Why? Oh, things like this article about mothers getting their 9- and 11-year-old daughters fake tans, leg waxes, and modeling gigs to become the next Kate Moss. Never too early to start on the self-esteem issues and drug habits, eh? Then there's the slut-tastic Bratz phenomenon, which brings in its wake stories of thongs for 7-year-olds and stripper poles being sold in toy aisles. And that doesn't even scratch the surface of all the movies, magazines and other media that already tortures young women's self-images into disorder and disease.

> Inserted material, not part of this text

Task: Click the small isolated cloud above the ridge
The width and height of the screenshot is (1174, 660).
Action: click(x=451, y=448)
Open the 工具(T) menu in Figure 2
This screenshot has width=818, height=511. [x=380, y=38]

It is absolutely terrifying to think about what influences and pressures are going to face my daughter as she grows up. Earlier generations of progressive-thinking mothers worrying about their girls only learning cooking and household chores seems tame in comparison to things like this. How does a feminist mother fight? Sometimes it feels akin to attacking a tank with a plastic spoon. If you lock down your daughter's life according to your own fears and uncompromising values, you're not going to be raising a smart, independent-thinking woman capable of making her own choices. If you let popular culture have its way with her, however, you run the risk of her being saturated in ideas that literally turn your stomach and put her at risk of selling herself short, or serious harm.
What kills me, though, is how complicit some parents are in putting their daughters into these type of mindsets. In the first article I linked to, the mothers talking about their six-year-old's obsession with makeup and the attention a 14-year-old boy paid to her nine-year-old have a "what are you going to do" attitude. They say all their girls' friends are like that, they don't want them to be left out, and they let the girls "badger" them into doing what the girls want. It's not just the cold, hard corporate world feminist mothers of daughters have to fear. It's other mothers of daughters, the people we should be able to rely on the most for guidance and advice.

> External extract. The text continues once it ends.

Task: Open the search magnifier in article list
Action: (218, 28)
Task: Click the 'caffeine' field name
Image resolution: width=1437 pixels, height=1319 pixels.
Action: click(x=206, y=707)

I've already learned that over-thinking parenting is not the way to go. You have to be flexible, adaptive, and open. So I know that there is no black-and-white solution I can come up with now. I do plan to try as hard as I can to provide my daughter with positive ideas to counterpoint the ones I disagree with, and letting her know I think she's smart and strong enough to make good choices. But I think there's another key aspect to it, which is insuring that I myself am living according to my values and potential. Kids learn much more from what you do than what you say. I think that if I work to be my daughter's first point of reference as a role model, that can continue to be her touchstone throughout her life.

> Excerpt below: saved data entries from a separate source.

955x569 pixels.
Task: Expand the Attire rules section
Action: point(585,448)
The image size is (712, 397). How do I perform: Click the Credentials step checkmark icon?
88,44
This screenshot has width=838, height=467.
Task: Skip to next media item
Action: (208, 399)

Of course, parenting is where changes like these should start, but it hardly ends there. As a constant series of young, rich, troubled women parade through our news, the overall problem of taking care of our girls seems to be one society as a whole needs to address. It takes a village, and all that. Feminism's daughters and granddaughters are grown, and we haven't come close to solving the issues they took up arms against. Let's at least give the next generation some better weapons.